Tidak mungkin orang se-rasis Trump terpilih dan memiliki dukungan kuat kalau pada dasarnya ada cukup banyak orang di Amerika yang rasis. Bukan begitu?

Kampanye anti-China dan perang dagang selama masa Trump, tuduhan Covid19 sebagai virus China, merajalelanya produk China di Amerika, mulai kuatnya industri teknologi negara-negara Asia di Amerika, adalah beberapa faktor yang membuat sebagian orang Amerika merasa terancam.

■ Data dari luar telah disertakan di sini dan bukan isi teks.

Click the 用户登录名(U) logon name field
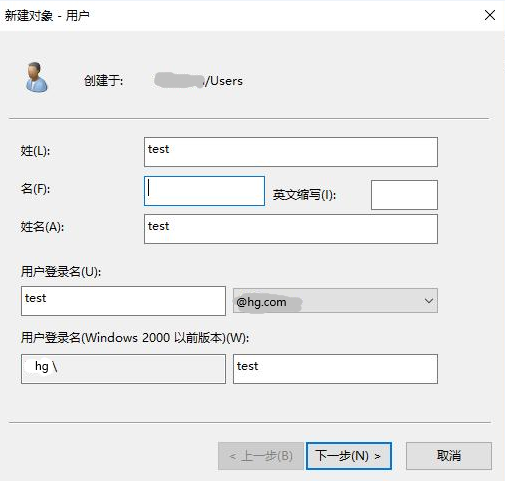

Samsung sudah mulai merangsek dan mengancam dominasi Apple. Mobil-mobil Jepang sejak tahun 80an lebih banyak dilirik oleh konsumen di Amerika. Sebagian besar produk yang didesain di Amerika, diproduksi di China. Jika anda berkunjung ke kampus-kampus top di Amerika, mungkin setengahnya diisi orang Asia. Kampus saya, UCLA yang singkatannya adalah University of California Los Angeles diplesetkan menjadi: University of Caucasian Lost among Asian (Kampus orang-orang kulit putih yang hilang di antara orang Asia).

Amerika mungkin dianggap too much Asian oleh sebagian pemuja kulit putih dan kelompok ultra kanan. Dan manifestasinya adalah meningkatnya sentimen dan bahkan kekerasan bermotif anti-Asia. Sentimen lama yang terkubur dalam psike orang Amerika, muncul kembali.

Tapi perlu dicatat dengan tinta tebal, wajah rasisme Amerika hanyalah satu sisi dari muka negeri Paman Sam itu. Kita juga harus catat bahwa gerakan anti-perbudakan, gerakan kebebasan sipil, gerakan perempuan, gerakan kesetaraan, lahir dan tumbuh juga di sana.

Amerika memang melahirkan Klu Klu Klan. Tapi ia juga melahirkan Martin Luther King dan Obama. Wallahua’lam.